INFORMATION GIVEN:
---
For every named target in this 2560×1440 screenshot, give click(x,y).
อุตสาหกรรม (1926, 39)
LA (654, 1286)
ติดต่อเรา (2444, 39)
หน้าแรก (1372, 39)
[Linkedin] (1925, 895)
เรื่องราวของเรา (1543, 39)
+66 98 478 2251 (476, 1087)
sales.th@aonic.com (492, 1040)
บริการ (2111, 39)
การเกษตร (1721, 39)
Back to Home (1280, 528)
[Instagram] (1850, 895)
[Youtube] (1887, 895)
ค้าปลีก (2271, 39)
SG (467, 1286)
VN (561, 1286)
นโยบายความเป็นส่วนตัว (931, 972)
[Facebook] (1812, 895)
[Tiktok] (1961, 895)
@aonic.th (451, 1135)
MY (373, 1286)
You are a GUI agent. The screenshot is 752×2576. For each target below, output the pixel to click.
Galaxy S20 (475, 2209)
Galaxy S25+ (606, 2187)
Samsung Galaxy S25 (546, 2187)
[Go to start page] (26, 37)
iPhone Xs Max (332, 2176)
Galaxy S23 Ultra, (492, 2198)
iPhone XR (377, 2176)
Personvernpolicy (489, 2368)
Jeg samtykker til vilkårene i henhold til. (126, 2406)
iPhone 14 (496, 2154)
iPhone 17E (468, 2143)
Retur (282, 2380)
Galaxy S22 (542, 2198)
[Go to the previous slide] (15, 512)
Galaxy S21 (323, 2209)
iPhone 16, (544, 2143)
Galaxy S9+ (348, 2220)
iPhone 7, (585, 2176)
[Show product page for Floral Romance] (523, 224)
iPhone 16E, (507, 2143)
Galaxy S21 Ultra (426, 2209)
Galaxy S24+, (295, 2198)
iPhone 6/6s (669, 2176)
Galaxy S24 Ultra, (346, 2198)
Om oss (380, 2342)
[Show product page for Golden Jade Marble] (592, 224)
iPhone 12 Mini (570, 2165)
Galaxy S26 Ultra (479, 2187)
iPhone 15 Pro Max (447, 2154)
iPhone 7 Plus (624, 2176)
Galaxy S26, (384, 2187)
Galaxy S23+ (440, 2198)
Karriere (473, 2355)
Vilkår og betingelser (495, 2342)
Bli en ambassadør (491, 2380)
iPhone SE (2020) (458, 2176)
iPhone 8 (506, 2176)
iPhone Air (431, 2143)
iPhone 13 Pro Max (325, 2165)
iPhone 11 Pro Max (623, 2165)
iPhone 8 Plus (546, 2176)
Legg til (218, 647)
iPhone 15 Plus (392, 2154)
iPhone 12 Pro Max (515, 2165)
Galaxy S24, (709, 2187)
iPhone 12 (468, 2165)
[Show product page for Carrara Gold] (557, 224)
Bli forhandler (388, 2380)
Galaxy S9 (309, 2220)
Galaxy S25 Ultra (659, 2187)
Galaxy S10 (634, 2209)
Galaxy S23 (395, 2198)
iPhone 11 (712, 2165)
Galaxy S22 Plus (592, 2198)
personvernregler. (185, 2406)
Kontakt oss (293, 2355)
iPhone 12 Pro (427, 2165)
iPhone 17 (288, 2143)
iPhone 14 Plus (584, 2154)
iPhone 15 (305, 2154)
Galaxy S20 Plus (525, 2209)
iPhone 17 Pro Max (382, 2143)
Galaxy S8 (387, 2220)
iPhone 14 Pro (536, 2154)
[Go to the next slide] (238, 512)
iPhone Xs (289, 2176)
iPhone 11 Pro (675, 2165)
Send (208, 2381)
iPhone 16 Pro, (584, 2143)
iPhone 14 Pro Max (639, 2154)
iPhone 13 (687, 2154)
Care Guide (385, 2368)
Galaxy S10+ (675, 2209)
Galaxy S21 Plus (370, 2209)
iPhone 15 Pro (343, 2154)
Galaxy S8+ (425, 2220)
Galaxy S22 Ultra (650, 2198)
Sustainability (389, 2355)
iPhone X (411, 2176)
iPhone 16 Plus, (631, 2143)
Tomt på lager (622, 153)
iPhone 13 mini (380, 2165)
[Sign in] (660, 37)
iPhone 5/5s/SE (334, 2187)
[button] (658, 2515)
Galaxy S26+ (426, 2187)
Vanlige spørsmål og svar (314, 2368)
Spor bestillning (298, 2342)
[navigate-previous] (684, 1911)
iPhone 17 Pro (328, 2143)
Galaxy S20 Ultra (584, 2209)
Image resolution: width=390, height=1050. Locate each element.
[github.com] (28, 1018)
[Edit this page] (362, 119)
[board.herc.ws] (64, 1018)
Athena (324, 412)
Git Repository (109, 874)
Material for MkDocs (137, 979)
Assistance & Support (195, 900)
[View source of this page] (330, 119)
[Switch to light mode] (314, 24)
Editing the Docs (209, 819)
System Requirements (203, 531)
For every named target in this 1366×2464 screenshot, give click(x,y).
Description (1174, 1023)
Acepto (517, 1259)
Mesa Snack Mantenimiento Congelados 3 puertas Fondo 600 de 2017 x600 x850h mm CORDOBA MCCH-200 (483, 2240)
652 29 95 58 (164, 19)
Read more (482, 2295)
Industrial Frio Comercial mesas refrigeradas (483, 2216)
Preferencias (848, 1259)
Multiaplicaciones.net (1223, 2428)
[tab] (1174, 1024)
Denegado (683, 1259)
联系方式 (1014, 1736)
---
TASK TO CARRY OUT:
Starting with the first line of the listing, output each line exactly until you have included the one containing "iPhone 15 Pro Max (447, 2154)".

EXERCISE RESPONSE:
For every named target in this 2560×1440 screenshot, give click(x,y).
อุตสาหกรรม (1926, 39)
LA (654, 1286)
ติดต่อเรา (2444, 39)
หน้าแรก (1372, 39)
[Linkedin] (1925, 895)
เรื่องราวของเรา (1543, 39)
+66 98 478 2251 (476, 1087)
sales.th@aonic.com (492, 1040)
บริการ (2111, 39)
การเกษตร (1721, 39)
Back to Home (1280, 528)
[Instagram] (1850, 895)
[Youtube] (1887, 895)
ค้าปลีก (2271, 39)
SG (467, 1286)
VN (561, 1286)
นโยบายความเป็นส่วนตัว (931, 972)
[Facebook] (1812, 895)
[Tiktok] (1961, 895)
@aonic.th (451, 1135)
MY (373, 1286)
You are a GUI agent. The screenshot is 752×2576. For each target below, output the pixel to click.
Galaxy S20 (475, 2209)
Galaxy S25+ (606, 2187)
Samsung Galaxy S25 (546, 2187)
[Go to start page] (26, 37)
iPhone Xs Max (332, 2176)
Galaxy S23 Ultra, (492, 2198)
iPhone XR (377, 2176)
Personvernpolicy (489, 2368)
Jeg samtykker til vilkårene i henhold til. (126, 2406)
iPhone 14 (496, 2154)
iPhone 17E (468, 2143)
Retur (282, 2380)
Galaxy S22 (542, 2198)
[Go to the previous slide] (15, 512)
Galaxy S21 (323, 2209)
iPhone 16, (544, 2143)
Galaxy S9+ (348, 2220)
iPhone 7, (585, 2176)
[Show product page for Floral Romance] (523, 224)
iPhone 16E, (507, 2143)
Galaxy S21 Ultra (426, 2209)
Galaxy S24+, (295, 2198)
iPhone 6/6s (669, 2176)
Galaxy S24 Ultra, (346, 2198)
Om oss (380, 2342)
[Show product page for Golden Jade Marble] (592, 224)
iPhone 12 Mini (570, 2165)
Galaxy S26 Ultra (479, 2187)
iPhone 15 Pro Max (447, 2154)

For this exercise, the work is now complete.